**TASK OBJECTIVE:** Report every line of the entries that contains the word "computer".

**THE DATA:**
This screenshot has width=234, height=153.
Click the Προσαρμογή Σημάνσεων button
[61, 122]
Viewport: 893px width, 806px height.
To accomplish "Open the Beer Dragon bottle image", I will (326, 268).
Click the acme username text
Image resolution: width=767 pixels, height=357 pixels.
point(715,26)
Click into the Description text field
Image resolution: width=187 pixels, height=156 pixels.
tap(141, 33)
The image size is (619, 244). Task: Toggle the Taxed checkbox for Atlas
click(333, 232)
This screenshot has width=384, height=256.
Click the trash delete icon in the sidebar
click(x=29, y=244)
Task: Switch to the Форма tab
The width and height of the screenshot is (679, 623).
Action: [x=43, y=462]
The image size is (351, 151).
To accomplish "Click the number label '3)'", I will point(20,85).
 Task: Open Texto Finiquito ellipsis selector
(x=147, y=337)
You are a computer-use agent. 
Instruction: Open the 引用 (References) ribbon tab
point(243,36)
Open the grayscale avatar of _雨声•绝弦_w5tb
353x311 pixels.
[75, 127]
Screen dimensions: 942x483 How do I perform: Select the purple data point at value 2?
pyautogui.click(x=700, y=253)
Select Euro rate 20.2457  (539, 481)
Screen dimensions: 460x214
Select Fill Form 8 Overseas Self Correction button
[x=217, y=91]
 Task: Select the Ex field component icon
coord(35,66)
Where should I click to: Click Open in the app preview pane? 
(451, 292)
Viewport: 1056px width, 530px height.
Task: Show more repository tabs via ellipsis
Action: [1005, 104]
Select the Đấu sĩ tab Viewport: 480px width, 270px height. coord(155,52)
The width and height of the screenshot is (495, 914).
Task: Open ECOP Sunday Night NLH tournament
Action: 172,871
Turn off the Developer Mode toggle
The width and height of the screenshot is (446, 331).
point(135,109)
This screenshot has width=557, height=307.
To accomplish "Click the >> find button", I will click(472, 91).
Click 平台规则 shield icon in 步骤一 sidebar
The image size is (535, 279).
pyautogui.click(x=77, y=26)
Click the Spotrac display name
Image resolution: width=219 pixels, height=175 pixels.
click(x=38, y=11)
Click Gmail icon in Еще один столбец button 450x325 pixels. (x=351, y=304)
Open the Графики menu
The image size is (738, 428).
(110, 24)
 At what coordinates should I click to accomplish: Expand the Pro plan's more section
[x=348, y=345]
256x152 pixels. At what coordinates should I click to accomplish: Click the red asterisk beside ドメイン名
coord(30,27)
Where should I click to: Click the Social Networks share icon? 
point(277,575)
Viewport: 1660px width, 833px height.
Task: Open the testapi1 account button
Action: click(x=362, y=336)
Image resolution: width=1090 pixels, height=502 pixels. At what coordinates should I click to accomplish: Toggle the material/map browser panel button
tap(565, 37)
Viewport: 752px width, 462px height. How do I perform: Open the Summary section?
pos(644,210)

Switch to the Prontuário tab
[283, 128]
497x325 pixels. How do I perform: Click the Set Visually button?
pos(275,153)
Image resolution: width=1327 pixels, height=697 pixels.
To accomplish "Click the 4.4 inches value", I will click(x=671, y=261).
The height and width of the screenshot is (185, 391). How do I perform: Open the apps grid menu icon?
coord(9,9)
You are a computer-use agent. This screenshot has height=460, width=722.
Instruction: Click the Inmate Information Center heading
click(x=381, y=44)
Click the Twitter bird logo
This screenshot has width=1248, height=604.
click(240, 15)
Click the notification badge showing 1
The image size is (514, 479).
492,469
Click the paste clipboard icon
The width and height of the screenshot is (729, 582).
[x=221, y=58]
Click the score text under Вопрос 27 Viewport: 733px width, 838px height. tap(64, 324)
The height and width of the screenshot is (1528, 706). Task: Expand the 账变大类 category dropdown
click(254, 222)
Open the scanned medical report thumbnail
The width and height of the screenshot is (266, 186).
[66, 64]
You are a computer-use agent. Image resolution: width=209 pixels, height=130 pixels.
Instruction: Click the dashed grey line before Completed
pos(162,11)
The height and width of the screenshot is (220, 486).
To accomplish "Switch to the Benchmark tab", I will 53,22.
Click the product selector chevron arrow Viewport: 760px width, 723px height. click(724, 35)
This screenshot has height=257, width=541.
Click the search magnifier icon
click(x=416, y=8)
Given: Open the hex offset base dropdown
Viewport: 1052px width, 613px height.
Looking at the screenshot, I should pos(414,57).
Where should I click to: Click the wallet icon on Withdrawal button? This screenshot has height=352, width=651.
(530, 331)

**RESULT:**
You are a computer-use agent. 
You are a computer-use agent. This screenshot has height=460, width=722.
You are a computer-use agent. Image resolution: width=209 pixels, height=130 pixels.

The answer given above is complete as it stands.